Birthplace of Elvis Tupelo, Mississippi

Presley grew up in and around black culture throughout his formidable years. He went to black churches, hung around black kids, and took a lot of flack from his white peers for it. The Blues was still being called race music during this time.

Presley, as much as he was The Blues, he was country and gospel music as well. He was a true original and broke down a lot of racial barriers with the style of music he was making. Let’s face the truth, if it wasn’t for Sam Phillips and Sun Records along with Chess Records in Chicago, many black artists may not have reached the heights of success that they did.

Presley was a pretty-boy from the south. He was young, smooth, humble, and dangerous. He made women faint and parents cringe.

Throughout Presley’s career he never seemed to forget his roots.

Presley in his ’68 Comeback Special, one of the segments showed him in a song and dance number provocatively with a woman of color. He also sang the famous “If I Can Dream” during the television special. It was a song about all men and women of all colors and creeds standing united.

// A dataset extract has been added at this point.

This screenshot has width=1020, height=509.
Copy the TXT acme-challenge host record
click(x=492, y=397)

There was another song he did which went against the wishes of Col. Tom Parker. The song was penned by Mac Davis called “In the Ghetto.” The song depicted the hopelessness of Chicago while showing the pathway to the light. It was an uplifting song about changing your station in life.

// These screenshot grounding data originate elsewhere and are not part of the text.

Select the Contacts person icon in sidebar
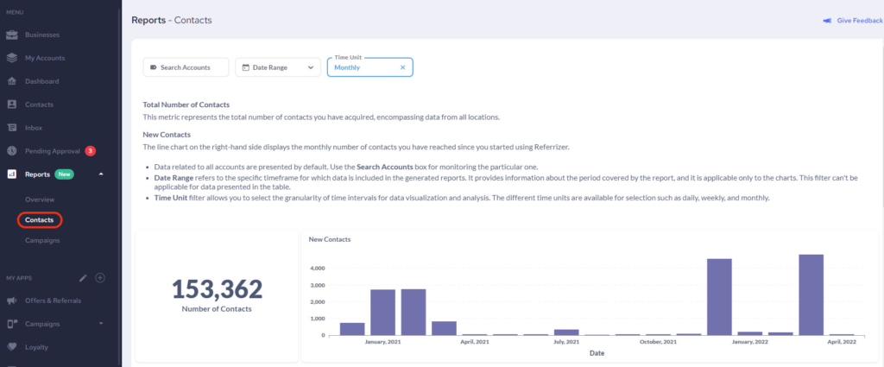The width and height of the screenshot is (884, 367). pos(12,104)
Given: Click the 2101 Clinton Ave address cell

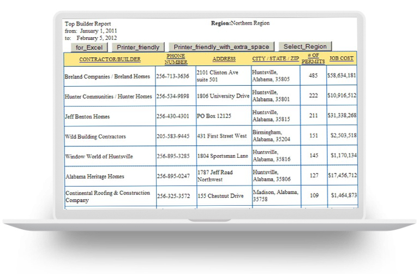Looking at the screenshot, I should (218, 76).
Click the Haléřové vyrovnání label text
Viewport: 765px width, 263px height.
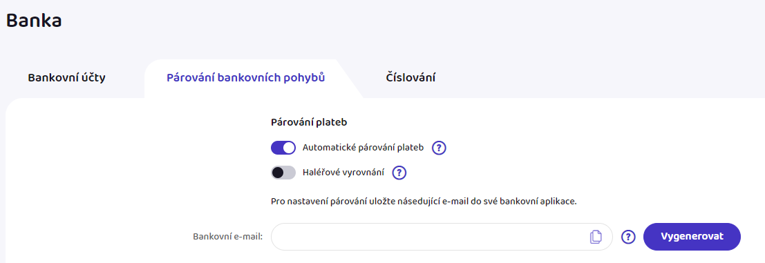[x=343, y=172]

There are more stories of Elvis from the people that knew him depicting his generosities and compassion for men and women of all colors. He would give away many vehicle and money to total strangers. One story goes that he was just walking down the street handing hundred-dollar bills to people.

Elvis in Jailhouse Rock

Elvis personified the idea of being a man of the people. And frankly, for a bunch of Gen-Z and young millennials to attempt to cancel and rewrite Presley’s legacy without reading a book or listening to an interview… it is deplorable. Spanos and Rolling Stone, suck a hound dogs dick in the same desolate room in Hell that Col. Tom Parker is residing in.

Important to be noted: Brittany Spanos and her eluding towards a cancelation of Presley, “Elvis” is the number one movie in the US as of this week. They may not like it, they may not want to acknowledge it, and they just may want to test their influence by using this. Society and those conservatives who hated Rock ‘n’ Roll couldn’t stop Presley in the 50’s, 60’s, and 70’s; you aren’t big enough to do it now.